TO DO: For this exercise, repeat the records below exactly as written.

___ INFORMATION SHOWN ___

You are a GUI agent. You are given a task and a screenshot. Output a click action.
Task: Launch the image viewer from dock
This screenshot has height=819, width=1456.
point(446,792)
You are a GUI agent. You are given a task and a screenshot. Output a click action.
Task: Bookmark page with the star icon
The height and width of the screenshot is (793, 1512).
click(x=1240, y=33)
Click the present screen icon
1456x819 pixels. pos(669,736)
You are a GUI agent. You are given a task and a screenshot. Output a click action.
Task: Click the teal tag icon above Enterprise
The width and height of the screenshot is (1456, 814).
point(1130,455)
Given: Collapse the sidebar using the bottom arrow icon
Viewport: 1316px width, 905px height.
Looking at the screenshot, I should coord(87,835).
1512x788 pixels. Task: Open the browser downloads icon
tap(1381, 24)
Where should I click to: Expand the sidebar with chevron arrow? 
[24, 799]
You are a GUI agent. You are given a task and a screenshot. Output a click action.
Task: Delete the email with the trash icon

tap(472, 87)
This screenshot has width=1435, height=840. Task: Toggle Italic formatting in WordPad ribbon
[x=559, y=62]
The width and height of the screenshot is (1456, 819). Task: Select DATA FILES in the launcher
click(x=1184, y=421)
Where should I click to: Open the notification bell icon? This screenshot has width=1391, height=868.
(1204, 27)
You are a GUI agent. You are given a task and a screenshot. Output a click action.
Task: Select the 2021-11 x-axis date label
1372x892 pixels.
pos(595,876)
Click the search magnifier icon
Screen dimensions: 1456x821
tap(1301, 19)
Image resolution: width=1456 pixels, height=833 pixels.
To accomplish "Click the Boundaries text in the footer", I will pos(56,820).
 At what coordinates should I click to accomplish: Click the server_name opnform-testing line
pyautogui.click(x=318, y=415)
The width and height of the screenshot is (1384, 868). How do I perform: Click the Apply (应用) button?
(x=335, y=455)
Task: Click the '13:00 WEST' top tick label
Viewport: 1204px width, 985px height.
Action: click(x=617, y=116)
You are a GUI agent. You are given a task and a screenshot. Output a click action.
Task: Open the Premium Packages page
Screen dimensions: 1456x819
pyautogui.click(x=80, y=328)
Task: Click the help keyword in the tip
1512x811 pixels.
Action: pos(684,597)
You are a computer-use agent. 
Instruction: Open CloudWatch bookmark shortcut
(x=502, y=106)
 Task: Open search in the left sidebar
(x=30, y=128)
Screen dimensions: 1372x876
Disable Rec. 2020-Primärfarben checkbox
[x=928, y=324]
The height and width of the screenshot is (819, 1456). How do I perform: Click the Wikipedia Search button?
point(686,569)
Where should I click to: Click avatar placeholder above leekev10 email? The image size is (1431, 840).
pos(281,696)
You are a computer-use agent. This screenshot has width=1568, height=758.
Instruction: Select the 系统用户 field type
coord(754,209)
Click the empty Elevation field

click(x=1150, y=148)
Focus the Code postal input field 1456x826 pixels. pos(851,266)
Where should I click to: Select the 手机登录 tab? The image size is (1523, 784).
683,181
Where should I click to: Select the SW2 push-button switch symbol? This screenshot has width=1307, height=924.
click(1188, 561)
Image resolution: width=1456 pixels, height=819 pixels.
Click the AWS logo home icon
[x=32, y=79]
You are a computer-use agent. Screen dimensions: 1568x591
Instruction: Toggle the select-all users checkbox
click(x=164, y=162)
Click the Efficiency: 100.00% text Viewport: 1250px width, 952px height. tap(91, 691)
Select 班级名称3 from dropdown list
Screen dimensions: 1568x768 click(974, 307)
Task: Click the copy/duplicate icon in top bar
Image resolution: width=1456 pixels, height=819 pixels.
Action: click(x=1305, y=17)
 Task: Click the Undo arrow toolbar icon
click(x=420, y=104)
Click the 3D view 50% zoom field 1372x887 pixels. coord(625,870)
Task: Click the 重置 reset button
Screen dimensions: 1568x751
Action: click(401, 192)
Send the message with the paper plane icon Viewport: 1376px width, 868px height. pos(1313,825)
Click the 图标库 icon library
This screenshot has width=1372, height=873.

___

ANSWER SPACE:
You are a GUI agent. You are given a task and a screenshot. Output a click action.
Task: Launch the image viewer from dock
This screenshot has height=819, width=1456.
point(446,792)
You are a GUI agent. You are given a task and a screenshot. Output a click action.
Task: Bookmark page with the star icon
The height and width of the screenshot is (793, 1512).
click(x=1240, y=33)
Click the present screen icon
1456x819 pixels. pos(669,736)
You are a GUI agent. You are given a task and a screenshot. Output a click action.
Task: Click the teal tag icon above Enterprise
The width and height of the screenshot is (1456, 814).
point(1130,455)
Given: Collapse the sidebar using the bottom arrow icon
Viewport: 1316px width, 905px height.
Looking at the screenshot, I should coord(87,835).
1512x788 pixels. Task: Open the browser downloads icon
tap(1381, 24)
Where should I click to: Expand the sidebar with chevron arrow? 
[24, 799]
You are a GUI agent. You are given a task and a screenshot. Output a click action.
Task: Delete the email with the trash icon

tap(472, 87)
This screenshot has width=1435, height=840. Task: Toggle Italic formatting in WordPad ribbon
[x=559, y=62]
The width and height of the screenshot is (1456, 819). Task: Select DATA FILES in the launcher
click(x=1184, y=421)
Where should I click to: Open the notification bell icon? This screenshot has width=1391, height=868.
(1204, 27)
You are a GUI agent. You are given a task and a screenshot. Output a click action.
Task: Select the 2021-11 x-axis date label
1372x892 pixels.
pos(595,876)
Click the search magnifier icon
Screen dimensions: 1456x821
tap(1301, 19)
Image resolution: width=1456 pixels, height=833 pixels.
To accomplish "Click the Boundaries text in the footer", I will pos(56,820).
 At what coordinates should I click to accomplish: Click the server_name opnform-testing line
pyautogui.click(x=318, y=415)
The width and height of the screenshot is (1384, 868). How do I perform: Click the Apply (应用) button?
(x=335, y=455)
Task: Click the '13:00 WEST' top tick label
Viewport: 1204px width, 985px height.
Action: click(x=617, y=116)
You are a GUI agent. You are given a task and a screenshot. Output a click action.
Task: Open the Premium Packages page
Screen dimensions: 1456x819
pyautogui.click(x=80, y=328)
Task: Click the help keyword in the tip
1512x811 pixels.
Action: pos(684,597)
You are a computer-use agent. 
Instruction: Open CloudWatch bookmark shortcut
(x=502, y=106)
 Task: Open search in the left sidebar
(x=30, y=128)
Screen dimensions: 1372x876
Disable Rec. 2020-Primärfarben checkbox
[x=928, y=324]
The height and width of the screenshot is (819, 1456). How do I perform: Click the Wikipedia Search button?
point(686,569)
Where should I click to: Click avatar placeholder above leekev10 email? The image size is (1431, 840).
pos(281,696)
You are a computer-use agent. This screenshot has width=1568, height=758.
Instruction: Select the 系统用户 field type
coord(754,209)
Click the empty Elevation field

click(x=1150, y=148)
Focus the Code postal input field 1456x826 pixels. pos(851,266)
Where should I click to: Select the 手机登录 tab? The image size is (1523, 784).
683,181
Where should I click to: Select the SW2 push-button switch symbol? This screenshot has width=1307, height=924.
click(1188, 561)
Image resolution: width=1456 pixels, height=819 pixels.
Click the AWS logo home icon
[x=32, y=79]
You are a computer-use agent. Screen dimensions: 1568x591
Instruction: Toggle the select-all users checkbox
click(x=164, y=162)
Click the Efficiency: 100.00% text Viewport: 1250px width, 952px height. tap(91, 691)
Select 班级名称3 from dropdown list
Screen dimensions: 1568x768 click(974, 307)
Task: Click the copy/duplicate icon in top bar
Image resolution: width=1456 pixels, height=819 pixels.
Action: click(x=1305, y=17)
 Task: Click the Undo arrow toolbar icon
click(x=420, y=104)
Click the 3D view 50% zoom field 1372x887 pixels. coord(625,870)
Task: Click the 重置 reset button
Screen dimensions: 1568x751
Action: click(401, 192)
Send the message with the paper plane icon Viewport: 1376px width, 868px height. pos(1313,825)
Click the 图标库 icon library
This screenshot has width=1372, height=873.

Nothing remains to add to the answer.